Стали укладываться. Готовцев видел, как в Елене Николаевне все кипело, но оба старались показать, что ничего не произошло, и мягко переговаривались деланными, неестественными голосами.
На кроватях и столах лежали стопки мужского и женского белья. На полу валялись бечевки, измятые газеты Комод весь был завален какими-то коробочками, баночками, картонками… Какая у женщин страсть набирать в дорогу ни на что не нужные вещи, и как скучно возиться на станциях с этими баулами и необъятными корзинами!..

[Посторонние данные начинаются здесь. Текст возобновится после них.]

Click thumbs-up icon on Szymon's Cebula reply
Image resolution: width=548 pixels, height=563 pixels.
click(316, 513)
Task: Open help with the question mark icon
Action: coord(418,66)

Елена Николаевна старалась завязать разговор. Обычным голосом она заговорила:
– Помнишь, прошлым летом у нас был один спор? Марья Алексеевна сказала, что Соня ни в умственном, ни в нравственном отношении не представляет ничего выдающегося, а я ответила, что этим еще нечего огорчаться, что есть еще много другого, что может возвышать человека… По мнишь?
– Ну? – неохотно спросил Готовцев.
– «Ну»… – Елена Николаевна раздраженно замолчала.
– В чем же дело?
– Ты не хочешь разговаривать, лучше не надо! Он вздохнул.
– О господи!.. Что же мне, стать навытяжку и напряженно слушать? Я только и могу повторить: ну?
Елена Николаевна помолчала, стараясь побороть себя.
– Ну, все равно!.. Так вот я после думала: есть все-таки много и другого, что красит человека. Например, Соня может быть неразвитой, неумной, но может, например, тонко чувствовать красоту музыки.
– Ну и что?
Елена Николаевна кипела, но сдержалась.
– Ну и вот, с ней об этом все-таки очень интересно будет разговаривать, слушать ее… Ты помнишь этот разговор?
– Нет, не помню, да, впрочем, теперь вижу, в чем дело. Мне кажется, вопрос поставлен тобою очень странно. Если человек в каком-нибудь отношении интересен, то, конечно, он в этом отношении интересен. Это тавтология.
– Ну, не будем лучше говорить! – оборвала Елена Николаевна и кинула на Готовцева враждебный взгляд.
То, что она хотела сказать, представлялось ей значительным и заслуживающим внимания, а Готовцев упорно придавал ее мысли безнадежно плоский вид. Лицо ее, с тонкой линией сжатых губ, стало серым и некрасивым. Готовцев молча пожал плечами.
«Как детски элементарны все ее мысли!» – подумал он, стягивая ремни пледа.
Вещи были уложены. Пришел Салманов проститься. Они спустились в обеденную залу и вместе поужинали. За ужином князь не спускал с Елены Николаевны почтительного, влюбленного взгляда. Уходя, он поцеловал ее руку и пожелал счастливого путешествия.
Готовцевы вернулись в номер. По-прежнему обоих давила томящая скучность всего, а в душе кипело скрытое раздражение. Елена Николаевна сказала:
– Пора спать, завтра рано вставать.
Она стала раздеваться. Готовцев не любил раздеваться и спать при свете. Он взялся за газету, старался не смотреть на жену, а сам думал: почему это распространен такой предрассудок, что женщина стыдливее мужчины? Девушка– да, она стыдливее; но, став женщиной, она удивительно быстро теряет стыд и не стесняется держаться в присутствии мужчины так, как будто она одна в комнате.
Елена Николаевна, в нижней юбке и ночной кофточке, расчесывала перед зеркалом свои длинные, темные волосы.